# START OF SELECTED PASSAGE
Hi,Benchao,
        Welcome to join the discussion, yes, this new syntax can make SQL more 
clear and simpler.
        For your first question, the `window_start` and `window_end` columns 
will be added automatically,
        so we don't need to use auxiliary group functions to infer or access 
the window properties.
        
        For the `grouping sets` on TVFs, I think it's interesting if we can 
support it, as we already supported `grouping sets`
        on streaming aggregates in blink planner. But I'm not sure if it will 
be included into this FLIP.

        cc @Jark Wu

Best,
Pengcheng
        

在 2020/10/9 下午5:25,“Benchao Li”<libenc...@apache.org> 写入:

    Thanks Jark for bringing this discussion, I like this FLIP very much.

    Especially the cumulate window, it's much like the current TUMBLE window +
    Fast Emit (which is an undocumented experimental feature), however, it's
    more powerful.

    And This will make the SQL semantic more standard, especially for the
    HOPPING window.

    Regarding time attribute,
    It seems that we don't need a specific function to infer the time attribute
    like
    `TUMBLE_ROWTIME` / `TUMBLE_PROCTIME`. Then are `window_start` and
    `window_end`
    column a time attribute column automatically?
    - If not, what will be the time attribute of the result relation of these
    TVFs?
      Especially after the window aggregation.
    - If yes, then how do we handle proctime?

    Regarding batch operators,
    It's great to hear that we can reuse the batch operators in continuous
    batch mode
    as you mentioned in the FLIP.
    Current window aggregate could also be used in batch mode with rowtime. Do
    you plan
    to support these TVFs for batch mode in this FLIP? Hence the Table/SQL is a
    unified
    API, it's great if we can keep the features complete both in streaming and
    batch mode.

    There is one more question, I don't know whether it should be considered in
    this FLIP.
    Does the new window support `grouping sets`? (It's not supported in old
    window impl).

    Jark Wu <imj...@gmail.com> 于2020年10月9日周五 下午4:14写道:

    > Hi all,
    >
    > I know we have a lot of discussion and development on going right now but
    > it would be great if we can get FLIP-145 into a votable state.
    > If there are no objections, I would like to start voting in the next days.
    >
    > Best,
    > Jark
    >
    > On Thu, 1 Oct 2020 at 14:29, Jark Wu <imj...@gmail.com> wrote:
    >
    > > Hi everyone,
    > >
    > > I have added a section for Performance Optimization to describe how to
    > > improve the performance in the short-term and long-term
    > > and sketch the future performance potential under the new window API.
# END OF SELECTED PASSAGE
INSTRUCTIONS:
• a. Repeat the FLIP-145 thread word for word, starting with "cc @Jark Wu" and going on through "FLIP very much.".
• b. In the FLIP-145 thread, where is `grouping sets` already supported?
• c. Please pick up the FLIP-145 thread after its last sentence and keep writing.
The records that follow were taken from a separate source.
# START OF ENTRIES PROVIDED
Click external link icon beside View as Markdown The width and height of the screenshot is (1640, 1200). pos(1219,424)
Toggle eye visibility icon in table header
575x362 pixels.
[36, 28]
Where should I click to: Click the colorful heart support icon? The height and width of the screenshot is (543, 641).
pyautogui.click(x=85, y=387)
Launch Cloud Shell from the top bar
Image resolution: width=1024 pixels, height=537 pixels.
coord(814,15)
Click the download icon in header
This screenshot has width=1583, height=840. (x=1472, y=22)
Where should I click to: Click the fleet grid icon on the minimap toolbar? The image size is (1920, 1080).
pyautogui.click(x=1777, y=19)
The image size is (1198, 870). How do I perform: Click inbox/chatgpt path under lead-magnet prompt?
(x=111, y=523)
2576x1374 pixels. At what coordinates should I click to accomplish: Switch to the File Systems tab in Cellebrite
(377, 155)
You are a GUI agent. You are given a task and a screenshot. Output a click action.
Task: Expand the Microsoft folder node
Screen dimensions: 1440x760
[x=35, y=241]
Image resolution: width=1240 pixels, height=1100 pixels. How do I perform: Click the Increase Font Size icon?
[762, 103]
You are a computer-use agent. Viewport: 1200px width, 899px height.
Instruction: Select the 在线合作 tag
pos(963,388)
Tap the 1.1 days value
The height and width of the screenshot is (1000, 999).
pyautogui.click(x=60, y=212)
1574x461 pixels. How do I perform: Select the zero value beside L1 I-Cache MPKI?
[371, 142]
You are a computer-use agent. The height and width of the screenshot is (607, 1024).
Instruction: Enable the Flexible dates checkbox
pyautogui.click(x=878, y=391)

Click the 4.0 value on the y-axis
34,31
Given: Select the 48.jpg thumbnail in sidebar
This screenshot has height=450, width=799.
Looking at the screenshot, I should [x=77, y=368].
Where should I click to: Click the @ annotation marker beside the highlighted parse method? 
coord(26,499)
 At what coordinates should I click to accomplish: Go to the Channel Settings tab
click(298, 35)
# END OF ENTRIES PROVIDED
OUTPUTS:
• a.
cc @Jark Wu

Best,
Pengcheng
        

在 2020/10/9 下午5:25,“Benchao Li”<libenc...@apache.org> 写入:

    Thanks Jark for bringing this discussion, I like this FLIP very much.

• b. On streaming aggregates in the blink planner.

• c.
    > > Introducing the window API is just the first step, we will
    > > continuously improve the performance to make it powerful and useful.
    > >
    > > Best,
    > > Jark
    > >
    > > On Thu, 1 Oct 2020 at 14:28, Jark Wu <imj...@gmail.com> wrote:
    > >
    > >> Hi Pengcheng,
    > >>
    > >> Yes, the window TVF is part of the FLIP. Welcome to contribute and join
    > >> the discussion.
    > >> Regarding the SESSION window aggregation, users can use the existing
    > >> grouped session window function.
    > >>
    > >> Best,
    > >> Jark
    > >>
    > >> On Sun, 27 Sep 2020 at 21:24, liupengcheng <pengchengliucr...@gmail.com
    > >
    > >> wrote:
    > >>
    > >>> Hi Jark,
    > >>>         Thanks for reply, yes, I think it's a good feature, it can
    > >>> improve the NRT scenarios
    > >>>         as you mentioned in the FLIP. Also, I think it can improve the
    > >>> streaming SQL greatly,
    > >>>         it can support richer window operations in flink SQL and bring
    > >>> great convenience to users.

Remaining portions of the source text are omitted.